Historia dos Grandes Conflitos- Aula 4
A Primeira Guerra Mundial (07/1914 – 11/1918)
Alianças e potências envolvidas
A Grande Guerra opôs duas grandes forças no continente europeu, resultado de alianças formadas nos anos e décadas anteriores. De um lado, estavam as Potências Centrais — o Império Alemão (ou Prussiano), o Império Austro-Húngaro e o Império Turco-Otomano. Do outro, a Tríplice Entente — composta por Grã-Bretanha, França, Império Russo (Czarista) e Itália. Apesar de diferenças nos sistemas políticos, todos os países envolvidos praticavam o colonialismo, inclusive a França, que era uma república democrática constitucional, mas mantinha colônias em sua política externa.
Os Estados Unidos só entrariam no conflito em abril de 1917, do lado da Entente. Naquele momento, os EUA já possuíam diversos territórios ultramarinos, como as Filipinas e Porto Rico. Do lado das Potências Centrais, todos os Estados eram impérios, mas com forças econômicas e militares inferiores às das potências da Entente.
O estopim do conflito
A guerra teve início com um incidente isolado em Sarajevo, na Bósnia. O arquiduque Francisco Ferdinando, herdeiro do trono austro-húngaro, foi assassinado por um grupo terrorista financiado pela Sérvia, que contava com apoio da Rússia. O Império Austro-Húngaro correspondia a regiões que hoje compõem diversos países da Europa Central e dos Bálcãs, como Bósnia, Áustria, Romênia, Croácia, entre outros — incluindo territórios que atualmente pertencem à Itália. Essas áreas abrigavam diferentes grupos étnicos, com línguas e culturas distintas. O exército austro-húngaro sofria com problemas de comunicação, já que não havia uma língua comum, e muitas ordens eram dadas em latim.
A estrutura do Império Alemão
O Império Alemão era uma união de diversos povos e Estados germânicos liderados pelo Reino da Prússia no século XIX. Essa unificação formou uma verdadeira "colcha de retalhos", com integração de múltiplos territórios sob um só Império.

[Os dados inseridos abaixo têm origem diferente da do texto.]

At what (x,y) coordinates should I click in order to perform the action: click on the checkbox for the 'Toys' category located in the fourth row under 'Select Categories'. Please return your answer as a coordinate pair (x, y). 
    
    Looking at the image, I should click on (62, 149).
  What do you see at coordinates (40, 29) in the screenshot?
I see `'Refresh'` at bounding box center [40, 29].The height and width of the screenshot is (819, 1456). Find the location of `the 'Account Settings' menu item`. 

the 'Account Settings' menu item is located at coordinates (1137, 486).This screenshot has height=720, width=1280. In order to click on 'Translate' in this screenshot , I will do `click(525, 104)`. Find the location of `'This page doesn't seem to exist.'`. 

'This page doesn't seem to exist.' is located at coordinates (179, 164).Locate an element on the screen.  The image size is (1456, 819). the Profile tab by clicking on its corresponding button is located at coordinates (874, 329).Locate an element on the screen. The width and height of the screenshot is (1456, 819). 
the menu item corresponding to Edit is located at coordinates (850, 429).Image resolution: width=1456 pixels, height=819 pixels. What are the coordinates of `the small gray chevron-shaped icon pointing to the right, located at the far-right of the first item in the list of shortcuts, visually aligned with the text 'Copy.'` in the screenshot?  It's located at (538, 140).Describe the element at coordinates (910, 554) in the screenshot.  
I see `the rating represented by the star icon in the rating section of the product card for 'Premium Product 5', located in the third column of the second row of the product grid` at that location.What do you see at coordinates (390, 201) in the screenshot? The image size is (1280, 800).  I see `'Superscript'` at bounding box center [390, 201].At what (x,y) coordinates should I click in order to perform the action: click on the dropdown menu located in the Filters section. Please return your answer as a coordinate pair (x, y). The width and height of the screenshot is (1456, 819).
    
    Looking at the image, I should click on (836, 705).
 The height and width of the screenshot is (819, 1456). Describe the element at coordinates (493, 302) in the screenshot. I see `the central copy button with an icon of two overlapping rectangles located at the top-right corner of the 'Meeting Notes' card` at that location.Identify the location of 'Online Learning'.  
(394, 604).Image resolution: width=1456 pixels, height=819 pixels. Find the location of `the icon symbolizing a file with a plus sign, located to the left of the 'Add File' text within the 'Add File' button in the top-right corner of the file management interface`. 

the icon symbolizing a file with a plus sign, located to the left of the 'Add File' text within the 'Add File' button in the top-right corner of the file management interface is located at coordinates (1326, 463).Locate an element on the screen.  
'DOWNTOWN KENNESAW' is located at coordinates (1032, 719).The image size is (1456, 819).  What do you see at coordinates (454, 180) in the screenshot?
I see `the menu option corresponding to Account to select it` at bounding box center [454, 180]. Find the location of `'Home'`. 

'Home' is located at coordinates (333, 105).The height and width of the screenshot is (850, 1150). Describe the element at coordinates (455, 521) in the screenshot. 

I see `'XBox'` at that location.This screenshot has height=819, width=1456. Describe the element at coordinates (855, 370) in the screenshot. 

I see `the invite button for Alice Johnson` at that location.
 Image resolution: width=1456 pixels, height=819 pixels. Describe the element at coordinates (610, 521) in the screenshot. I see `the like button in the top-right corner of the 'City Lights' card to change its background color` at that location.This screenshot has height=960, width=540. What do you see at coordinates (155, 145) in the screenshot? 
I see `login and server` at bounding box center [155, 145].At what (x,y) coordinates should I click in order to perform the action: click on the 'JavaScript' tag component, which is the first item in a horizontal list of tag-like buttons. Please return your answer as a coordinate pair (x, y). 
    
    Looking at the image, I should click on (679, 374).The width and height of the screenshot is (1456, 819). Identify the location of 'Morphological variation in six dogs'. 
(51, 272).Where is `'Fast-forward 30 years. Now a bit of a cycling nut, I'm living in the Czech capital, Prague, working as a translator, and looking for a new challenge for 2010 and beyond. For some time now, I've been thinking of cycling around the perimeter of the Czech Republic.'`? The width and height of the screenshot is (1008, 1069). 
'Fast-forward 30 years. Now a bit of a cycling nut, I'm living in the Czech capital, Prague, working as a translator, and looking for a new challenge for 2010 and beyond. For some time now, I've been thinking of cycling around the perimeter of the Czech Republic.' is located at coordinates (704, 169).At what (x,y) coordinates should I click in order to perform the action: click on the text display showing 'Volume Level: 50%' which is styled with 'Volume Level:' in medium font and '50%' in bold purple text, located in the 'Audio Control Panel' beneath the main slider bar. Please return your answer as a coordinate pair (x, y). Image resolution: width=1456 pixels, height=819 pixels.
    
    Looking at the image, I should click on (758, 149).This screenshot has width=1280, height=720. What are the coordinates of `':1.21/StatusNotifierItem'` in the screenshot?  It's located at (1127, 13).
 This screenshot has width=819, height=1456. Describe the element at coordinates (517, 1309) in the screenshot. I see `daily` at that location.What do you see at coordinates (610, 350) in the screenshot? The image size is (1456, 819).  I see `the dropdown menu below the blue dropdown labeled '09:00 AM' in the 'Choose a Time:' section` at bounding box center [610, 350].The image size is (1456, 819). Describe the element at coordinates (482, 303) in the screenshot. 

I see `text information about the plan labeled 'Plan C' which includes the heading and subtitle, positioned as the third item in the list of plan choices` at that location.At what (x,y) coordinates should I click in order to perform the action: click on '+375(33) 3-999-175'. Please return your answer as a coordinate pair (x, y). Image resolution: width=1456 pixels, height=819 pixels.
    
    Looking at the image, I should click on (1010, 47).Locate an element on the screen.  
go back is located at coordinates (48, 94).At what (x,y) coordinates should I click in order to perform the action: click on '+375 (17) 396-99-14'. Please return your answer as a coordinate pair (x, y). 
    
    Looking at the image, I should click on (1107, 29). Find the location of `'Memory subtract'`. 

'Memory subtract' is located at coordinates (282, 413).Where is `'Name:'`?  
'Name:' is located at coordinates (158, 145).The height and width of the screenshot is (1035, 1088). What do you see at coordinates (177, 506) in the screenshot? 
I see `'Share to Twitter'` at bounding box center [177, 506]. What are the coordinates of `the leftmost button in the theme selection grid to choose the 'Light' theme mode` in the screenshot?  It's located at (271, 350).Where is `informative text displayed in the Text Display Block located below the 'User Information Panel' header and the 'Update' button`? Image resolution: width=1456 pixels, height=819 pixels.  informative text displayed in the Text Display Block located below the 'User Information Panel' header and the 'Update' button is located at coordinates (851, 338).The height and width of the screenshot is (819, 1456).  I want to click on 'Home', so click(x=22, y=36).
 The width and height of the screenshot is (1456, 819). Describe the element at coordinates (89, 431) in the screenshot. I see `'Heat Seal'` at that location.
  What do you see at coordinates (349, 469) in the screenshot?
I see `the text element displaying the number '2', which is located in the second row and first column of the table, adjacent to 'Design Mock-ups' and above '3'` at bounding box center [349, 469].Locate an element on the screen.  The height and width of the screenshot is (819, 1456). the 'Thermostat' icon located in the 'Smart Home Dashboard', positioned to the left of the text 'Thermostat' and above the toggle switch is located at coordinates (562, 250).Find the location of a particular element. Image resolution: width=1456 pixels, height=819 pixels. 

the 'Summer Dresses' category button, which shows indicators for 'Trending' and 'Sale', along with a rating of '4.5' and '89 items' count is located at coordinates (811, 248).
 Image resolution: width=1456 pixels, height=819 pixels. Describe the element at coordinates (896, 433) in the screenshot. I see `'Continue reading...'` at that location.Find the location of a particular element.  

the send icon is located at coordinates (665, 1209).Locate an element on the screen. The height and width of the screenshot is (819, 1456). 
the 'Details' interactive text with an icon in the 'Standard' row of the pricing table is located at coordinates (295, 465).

A expectativa de uma guerra rápida
A estratégia de guerra inicial baseava-se na ideia de um conflito rápido, fulminante, que duraria poucos meses e terminaria antes do Natal. Acreditava-se que venceria quem desferisse o primeiro golpe decisivo. No entanto, logo ficou claro que essa visão tradicional estava obsoleta. Ainda assim, essa doutrina foi posta em prática. A cavalaria, por exemplo, ainda era considerada essencial, mas mostrou-se irrelevante frente ao poder das armas modernas.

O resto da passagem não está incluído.